Dr. Julie Stark and a NAVSEA intern from Hampton University. |
Dr. Stark used to be an intern at NASA Langley when she was in the midst of her graduate studies. At the time she was working in crew systems, and when she did her dissertation, it was actually in the flight simulator using real pilots. Her research was based on topics related to synthetic vision, levels of automation, and eye tracking.
"I basically went to different people I worked with and said 'okay this is what I want to do for my dissertation- this fits in your milestone and yours and yours.' Eventually someone I worked with actually said to me, 'you're crazy, you're never going to finish this!'" Three and a half years later she ended up publishing her studies and winning awards for two of them!
After her research at NASA and her post-doc work, she went on to the Navy, "I was kind of a consultant for a little while, but now I've been at Carderock for about twelve to fifteen years."
Carderock is part of the Naval Sea Systems Command.

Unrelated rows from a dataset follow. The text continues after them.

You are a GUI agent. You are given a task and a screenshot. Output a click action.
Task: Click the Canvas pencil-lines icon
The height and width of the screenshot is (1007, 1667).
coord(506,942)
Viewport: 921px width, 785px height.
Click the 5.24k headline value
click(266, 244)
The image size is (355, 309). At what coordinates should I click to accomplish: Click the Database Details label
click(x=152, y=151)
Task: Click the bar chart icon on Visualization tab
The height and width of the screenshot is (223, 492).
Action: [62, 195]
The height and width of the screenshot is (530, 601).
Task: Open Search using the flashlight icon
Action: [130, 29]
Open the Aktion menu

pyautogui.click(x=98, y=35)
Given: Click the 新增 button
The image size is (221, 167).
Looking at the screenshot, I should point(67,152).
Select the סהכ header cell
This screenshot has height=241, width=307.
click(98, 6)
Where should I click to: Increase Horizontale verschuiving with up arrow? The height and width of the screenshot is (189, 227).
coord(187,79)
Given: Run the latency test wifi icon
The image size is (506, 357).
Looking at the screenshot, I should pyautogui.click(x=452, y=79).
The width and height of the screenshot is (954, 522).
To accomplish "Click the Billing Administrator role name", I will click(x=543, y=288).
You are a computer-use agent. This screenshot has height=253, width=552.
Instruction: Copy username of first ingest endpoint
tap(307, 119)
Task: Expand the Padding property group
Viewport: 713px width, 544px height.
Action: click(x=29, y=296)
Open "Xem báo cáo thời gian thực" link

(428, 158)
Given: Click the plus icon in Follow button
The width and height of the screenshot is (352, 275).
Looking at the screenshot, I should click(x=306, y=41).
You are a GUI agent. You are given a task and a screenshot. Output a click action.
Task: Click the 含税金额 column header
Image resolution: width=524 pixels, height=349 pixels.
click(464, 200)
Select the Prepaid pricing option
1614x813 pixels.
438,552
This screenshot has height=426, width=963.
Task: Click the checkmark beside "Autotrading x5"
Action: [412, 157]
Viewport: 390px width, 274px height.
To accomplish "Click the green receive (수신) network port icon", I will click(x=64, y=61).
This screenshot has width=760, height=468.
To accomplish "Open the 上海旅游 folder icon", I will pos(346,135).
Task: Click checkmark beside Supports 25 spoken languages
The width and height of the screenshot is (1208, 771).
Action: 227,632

Within the Navy, there are twelve different Workers' Centers, and Carderock is one of them, where they work with basically all surface vehicles. To add, there are many divisions throughout their center, "we have people who work on submarines, we have people who work on air platforms, generally they're pay-loads to us but not always. That's the greater Carderock, so we- everybody here- is in the code that we use for ship systems." Furthermore, their division is considerably large with about four hundred people and is located at Little Creek in Virginia.
Ai members and the NAVSEA visitors gathered in our new conference room! |
"I wear two hats," Dr. Stark explained. "One of my jobs is to directly report to the captain, and then I'm also in charge of the Human Research Protection Program." Within the craft division, she works with full life cycle engineering, meaning they design concept developments and prototypes. "We design anything from a jet ski to specific things for special people, generally up to one hundred seventy feet."
NAVSEA works with just about all of the boats you see in Naval swarm demonstrations. "If you have seen a swarm thing done, and its a Navy thing, we do it, that's our group," Dr. Stark explained.
They now have a branch that is entirely focused on autonomy and unmanned systems and have been working to develop an unmanned systems laboratory that is very close to being finalized and available for demos. "I want to be able to give you a full briefing to say here's our lab, and this is what we do," Dr. Stark told Danette and our team members.
Following her introduction statements and some fun videos, Javier Puig-Navarro and Meghan Chandarana, two very valuable interns at the Ai, gave presentations on our research and what we do here as well. Danette also gave them a short tour of what our new space has to offer.
Hello from the observation room! |
Dr. Julie Stark has been a colleague of Danette's for quite some time now, so we were all very happy to invite her and a portion of her team in for a visit. Hopefully they can come again in the future to see how our new flight area will progress!